Acórdão nº 022/06 de Tribunal dos Conflitos, 12 de Julho de 2007

Magistrado ResponsávelGIL ROQUE
Data da Resolução12 de Julho de 2007
EmissorTribunal dos Conflitos

Acordam no Tribunal de Conflitos: I.

  1. A…, propôs contra, B…, notária, BANCO ESPÍRITO SANTO, S.A. e BANCO DE PORTUGAL, procedimento cautelar comum, pedindo que se ordene à primeira que proceda à entrega do cheque que identifica, à ordem do Tribunal, até que na acção própria seja anulado ou reduzido o negócio cartular a ele referente, que se ordene ao segundo que se abstenha de rescindir a convenção do uso de cheque referente a conta da requerente e que se ordene ao terceiro que se abstenha de incluir a requerente em qualquer listagem de utilizadores de cheques que oferecem em riscos, com fundamento, em síntese: - que no dia 29/03/2005, no exercício da sua profissão, a requerente compareceu no cartório da primeira requerida, que é notária privada, a uma escritura de aumento de capital da sociedade C…; - logo após a escritura a primeira requerida, nas suas funções de notária, cobrou a quantia de € 410.015,92, a título de imposto de selo e a quantia de € 500,00 a título de honorários, tendo emitido a respectiva factura recibo; - a requerente, não se apercebendo do valor real da factura, porque em mais de cem escrituras em que antes interveio nunca lhe foi cobrado imposto de selo, assinou e entregou à notária o cheque n.° …, sobre o segundo requerido, nesse valor.

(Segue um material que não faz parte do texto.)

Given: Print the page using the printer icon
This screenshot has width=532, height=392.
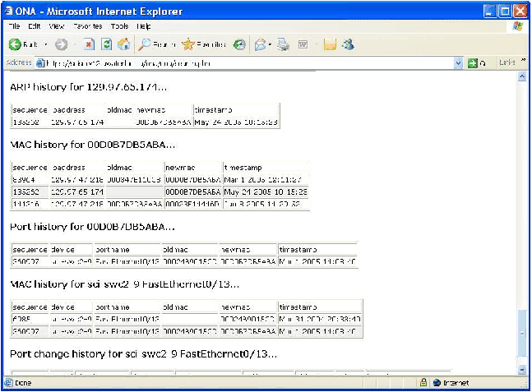Looking at the screenshot, I should tap(283, 44).
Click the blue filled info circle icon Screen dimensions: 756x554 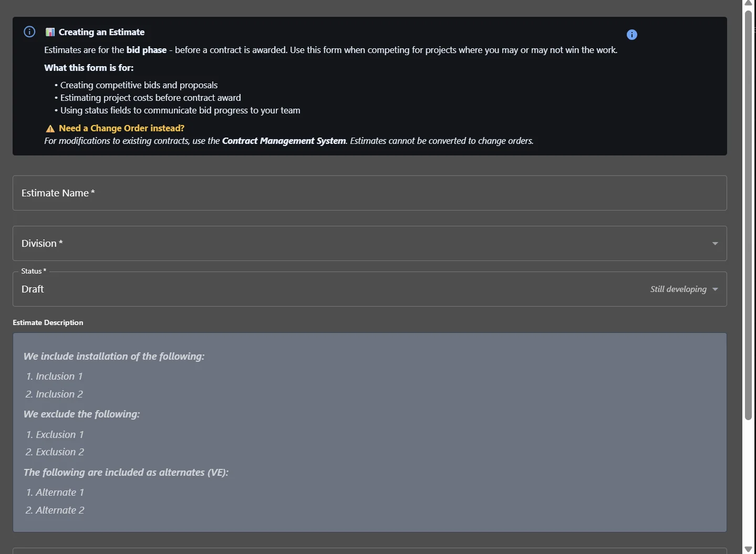631,35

    Só após sair do cartório se apercebeu do valor do cheque e do grave erro, pelo que contactou a notária informando-a de que se tratava de manifesto erro na liquidação do imposto de selo e que o cheque, nesse valor, não tinha provisão, solicitando que o mesmo não fosse apresentado a pagamento.

    O imposto de selo liquidado pela notária não é devido.

    Não obstante, a notária apresentou o cheque a pagamento e o segundo requerido já comunicou à requerente que tem de regularizar a situação até 09 de Maio de 2005 sob pena de inibição do uso de cheques e de inclusão na lista negra do terceiro requerido.

    Citados os requeridos, deduziram oposição o terceiro e a primeira, deduzindo esta a excepção da incompetência do tribunal com fundamento em que exerce funções de natureza pública, embora em regime liberal, pelo que nos termos do disposto no art.° 4º, al. i) do ETAF é aos Tribunais Administrativos e Fiscais que compete a apreciação da matéria relativa à eventual responsabilidade civil extracontratual.

    Também quanto ao imposto de selo liquidado, a competência para a impugnação desse acto notarial compete ao Tribunal Tributário.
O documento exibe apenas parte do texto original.